從參加過鴉片戰爭的英方士兵的回憶錄中,我們可以看到海上進攻和陸地進攻戰場態勢一邊倒的狀況:
英國的戰艦也排成一行,離山腳和碼頭約二百碼遠,它們的左舷的全部舷炮都指向城鎮。艦隊包括“威裏士釐”號,炮七十四門;“康威”號和“鱷魚”號,炮二十八門;“巡洋”號和“阿勒琴”號,炮十八門,和十艘雙桅炮船。上午八時,準備作戰的信號旗升起了……二時半,“威裏士釐”號向海邊的那個圓形小石堡打了一炮。中國艦隊、堤岸和小山上的炮台當即一齊開炮還擊。於是英艦左舷的全部舷炮向城鎮上齊發。從岸上傳來的迴響是樹木的折斷聲、房屋的倒塌聲和傷兵的呻吟聲。我們的炮擊歷時九分鐘,但停止後,中國艦隊中未被擊傷者仍向我們發了幾炮。當煙火消失時,一幅大部分被破壞的情景就映現眼前。在這個不久前充滿人的地方,只見到幾個負傷者;但在較遠的地方,可看見一羣羣的人四散逃亡。(喬斯林爵士著《在華遠征半年——一個軍人的幾頁筆記》)
約繪於 1843 年的《鴉片戰爭中的戰鬥》
鴉片戰爭成為中國百年恥辱歷史的沉重開端:英軍以付出陣亡 71 人、 傷 400 餘人的微小代價,取得了消滅清軍7100 人的戰果。蔣廷黻在總結歷史教訓時説:“鴉片戰爭的失敗的根本原因是我們的落伍,我們的軍器和軍隊是中古的軍器和軍隊,我們的政府是中古的政府,我們的人民,連士大夫階級在內,是中古的人民,我們雖拼命抵抗,終歸失敗,那是自然的,逃不脱的。”
鴉片戰爭對世界歷史的影響
跳出中國的視域,從世界歷史大國興衰的規律來看鴉片戰爭,我們不難看到,鴉片戰爭是一個新興工業強國對一個沒落的老舊帝國所發起的一場科技實力嚴重不對等的挑戰。對英國來説,這場戰爭不過是他們維護自己虛偽的“自由貿易”政策中的一個小小環節。這場戰爭的勝利,對於英國的全球殖民體系並未產生重大影響。正因為如此,英國人現在講述歷史,仍有意無意地遺忘了這一場對中國影響深遠的戰爭。
《南京條約》簽約,約翰·普拉特繪
但對中國而言,這場慘敗導致的後果,絕不僅僅是《南京條約》《天津條約》等喪權辱國的條約裏那些割地、賠款、開放港口等具體條款那麼簡單。這場戰爭將中國帶入了長達一個多世紀的歷史深淵:東亞朝貢體系當時面臨的是羣狼環伺的境地,信奉“物競天擇”“弱肉強食”的社會達爾文主義的西方列強,在鴉片戰爭中發現了中國軍事自衞能力薄弱的問題,紛紛加大了對東亞的殖民擴張力度。如果我們追溯歷史,不難發現,他們早在 16 世紀初就已經到達了東亞。曾侵佔我國台灣的荷蘭,曾佔領東南亞的西班牙和葡萄牙,曾被《尼布楚條約》《恰克圖條 約》暫時阻擋於中國北方邊境的俄國……他們從沒有放棄過侵略中國的打算,他們已經等了 200多年。第一次鴉片戰爭中清政府的敗北,讓他們看清楚了當時中國真實的軍事實力,遂開始露出他們猙獰的面目。
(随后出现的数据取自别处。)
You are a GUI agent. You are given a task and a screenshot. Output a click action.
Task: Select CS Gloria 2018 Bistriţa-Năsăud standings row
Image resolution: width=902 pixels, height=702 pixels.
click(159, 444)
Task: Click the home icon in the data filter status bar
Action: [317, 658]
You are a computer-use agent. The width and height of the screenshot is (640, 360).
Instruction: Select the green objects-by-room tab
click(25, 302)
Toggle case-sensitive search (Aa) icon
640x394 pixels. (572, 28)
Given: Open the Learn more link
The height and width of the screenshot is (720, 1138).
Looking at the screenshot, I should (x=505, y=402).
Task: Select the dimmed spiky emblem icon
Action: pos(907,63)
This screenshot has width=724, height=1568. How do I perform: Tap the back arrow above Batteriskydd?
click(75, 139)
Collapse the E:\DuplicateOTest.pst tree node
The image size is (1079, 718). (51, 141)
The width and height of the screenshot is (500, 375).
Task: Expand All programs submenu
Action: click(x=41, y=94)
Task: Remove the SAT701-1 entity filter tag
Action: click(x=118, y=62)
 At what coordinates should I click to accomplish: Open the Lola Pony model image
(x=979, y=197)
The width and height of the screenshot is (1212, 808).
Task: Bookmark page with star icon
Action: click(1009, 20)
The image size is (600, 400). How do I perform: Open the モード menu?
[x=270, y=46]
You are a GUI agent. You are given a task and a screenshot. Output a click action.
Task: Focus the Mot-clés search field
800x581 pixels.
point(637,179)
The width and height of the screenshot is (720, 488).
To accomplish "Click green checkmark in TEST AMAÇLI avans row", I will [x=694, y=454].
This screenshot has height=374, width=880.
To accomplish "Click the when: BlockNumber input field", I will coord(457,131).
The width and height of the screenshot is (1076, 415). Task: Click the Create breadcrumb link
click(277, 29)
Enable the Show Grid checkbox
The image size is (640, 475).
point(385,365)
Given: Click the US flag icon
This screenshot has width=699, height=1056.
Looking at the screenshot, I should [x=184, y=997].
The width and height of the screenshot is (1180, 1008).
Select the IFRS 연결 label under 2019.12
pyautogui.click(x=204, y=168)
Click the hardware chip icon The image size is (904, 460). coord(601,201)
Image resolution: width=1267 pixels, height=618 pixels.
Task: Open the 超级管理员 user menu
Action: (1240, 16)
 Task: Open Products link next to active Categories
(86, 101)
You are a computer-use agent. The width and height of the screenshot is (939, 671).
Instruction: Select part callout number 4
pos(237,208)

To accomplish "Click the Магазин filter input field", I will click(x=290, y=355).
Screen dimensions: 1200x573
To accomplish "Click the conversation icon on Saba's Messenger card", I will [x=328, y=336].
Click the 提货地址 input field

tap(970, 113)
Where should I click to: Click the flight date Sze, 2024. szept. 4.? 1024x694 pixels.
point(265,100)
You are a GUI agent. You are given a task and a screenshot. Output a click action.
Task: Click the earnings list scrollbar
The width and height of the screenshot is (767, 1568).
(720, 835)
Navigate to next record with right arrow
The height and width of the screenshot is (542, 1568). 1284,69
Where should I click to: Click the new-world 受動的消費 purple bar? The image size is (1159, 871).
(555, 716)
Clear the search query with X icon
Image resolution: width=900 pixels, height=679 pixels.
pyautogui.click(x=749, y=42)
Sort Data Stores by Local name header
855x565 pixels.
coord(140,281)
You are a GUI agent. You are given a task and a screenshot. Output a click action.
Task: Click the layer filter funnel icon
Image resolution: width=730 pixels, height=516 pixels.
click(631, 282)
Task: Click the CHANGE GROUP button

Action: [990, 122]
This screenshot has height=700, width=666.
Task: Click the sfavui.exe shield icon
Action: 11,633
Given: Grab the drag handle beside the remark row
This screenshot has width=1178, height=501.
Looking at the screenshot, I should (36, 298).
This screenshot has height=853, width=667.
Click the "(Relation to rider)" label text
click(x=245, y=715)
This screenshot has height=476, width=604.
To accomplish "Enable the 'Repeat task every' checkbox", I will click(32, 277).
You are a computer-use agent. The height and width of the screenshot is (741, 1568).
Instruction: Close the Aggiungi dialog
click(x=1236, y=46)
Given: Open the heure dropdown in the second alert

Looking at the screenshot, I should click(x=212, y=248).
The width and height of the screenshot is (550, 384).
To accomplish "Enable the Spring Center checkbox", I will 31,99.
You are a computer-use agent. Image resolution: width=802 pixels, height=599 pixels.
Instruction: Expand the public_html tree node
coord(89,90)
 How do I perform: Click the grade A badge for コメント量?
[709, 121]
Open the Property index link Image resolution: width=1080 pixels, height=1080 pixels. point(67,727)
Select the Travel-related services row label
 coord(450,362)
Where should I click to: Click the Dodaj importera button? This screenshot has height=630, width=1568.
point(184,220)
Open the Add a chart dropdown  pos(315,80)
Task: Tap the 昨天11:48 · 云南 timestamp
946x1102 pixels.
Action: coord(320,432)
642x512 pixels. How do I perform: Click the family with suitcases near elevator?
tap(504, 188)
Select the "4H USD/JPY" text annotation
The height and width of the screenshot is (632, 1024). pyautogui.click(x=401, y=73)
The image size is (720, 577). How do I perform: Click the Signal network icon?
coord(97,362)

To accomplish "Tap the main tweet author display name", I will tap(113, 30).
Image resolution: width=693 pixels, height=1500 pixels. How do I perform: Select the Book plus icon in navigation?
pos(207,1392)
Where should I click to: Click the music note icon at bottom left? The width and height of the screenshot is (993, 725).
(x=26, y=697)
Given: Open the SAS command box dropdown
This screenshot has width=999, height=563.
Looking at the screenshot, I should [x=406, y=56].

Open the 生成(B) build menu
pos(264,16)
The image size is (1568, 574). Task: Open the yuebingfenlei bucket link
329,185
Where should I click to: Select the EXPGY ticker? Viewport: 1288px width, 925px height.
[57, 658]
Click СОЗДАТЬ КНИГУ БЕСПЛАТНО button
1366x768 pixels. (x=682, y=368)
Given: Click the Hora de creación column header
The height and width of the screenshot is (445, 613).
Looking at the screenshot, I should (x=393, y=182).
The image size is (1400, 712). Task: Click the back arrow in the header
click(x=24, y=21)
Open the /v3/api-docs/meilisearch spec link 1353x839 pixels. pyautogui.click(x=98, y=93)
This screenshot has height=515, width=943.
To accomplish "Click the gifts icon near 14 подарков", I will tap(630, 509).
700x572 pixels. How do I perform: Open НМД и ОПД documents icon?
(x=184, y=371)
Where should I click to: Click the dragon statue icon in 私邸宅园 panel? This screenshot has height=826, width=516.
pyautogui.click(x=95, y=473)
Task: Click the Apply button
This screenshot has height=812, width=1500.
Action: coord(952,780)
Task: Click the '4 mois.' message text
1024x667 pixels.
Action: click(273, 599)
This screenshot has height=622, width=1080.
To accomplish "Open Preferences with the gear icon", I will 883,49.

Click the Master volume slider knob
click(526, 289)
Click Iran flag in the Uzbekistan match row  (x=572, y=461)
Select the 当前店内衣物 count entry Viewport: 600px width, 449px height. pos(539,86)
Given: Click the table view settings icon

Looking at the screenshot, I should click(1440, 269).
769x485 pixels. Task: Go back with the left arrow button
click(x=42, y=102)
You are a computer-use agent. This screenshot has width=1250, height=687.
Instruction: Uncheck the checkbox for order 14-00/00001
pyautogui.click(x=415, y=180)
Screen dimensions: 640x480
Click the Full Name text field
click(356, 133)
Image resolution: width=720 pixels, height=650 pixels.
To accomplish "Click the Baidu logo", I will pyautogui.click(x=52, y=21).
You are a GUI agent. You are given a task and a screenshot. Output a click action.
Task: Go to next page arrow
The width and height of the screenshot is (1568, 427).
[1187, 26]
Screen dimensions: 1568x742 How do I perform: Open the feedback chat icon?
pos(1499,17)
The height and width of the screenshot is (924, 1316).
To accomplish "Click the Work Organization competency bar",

可惜的是,第一批睜眼看世界的中國人未能清楚掌握“三千年未有之變局”出現的關鍵因素,一開始僅僅將戰爭的失利視為夷人船堅炮利的結果。但在仿製英人的鐵甲火輪時,他們才發現,在既無“制器之鐵”, 也無“制器之器”,更不懂“制器之原理”的情況下,在當時的中國仿製鐵甲火輪是如何之難。事實上,“現代軍事能量不是軍事本身,而是整個生存方式的總和,堅船利炮的背後是如林的工廠,轟轟作響的蒸汽機,甚至還有議會里舉着拳頭的花樣,報紙上罵首相的把戲……一切都不是一朝一夕的事”。鴉片戰爭之後的中國,經過百年的努力實現了國家的獨立,又經過幾十年的不斷學習與摸索發現了西方體系的各種問題,也發現了中國此前那套看似完全陳舊落後的文化中的精髓,開始走上了既肯定自身優勢又學習其他國家優勢的道路。鴉片戰爭給中國的記憶是深刻的,中國更應該記住和繼承的是中國人民努力從這一陣痛中走出,並不斷在總結反思成長中重新屹立於世界民族之林的中國精神。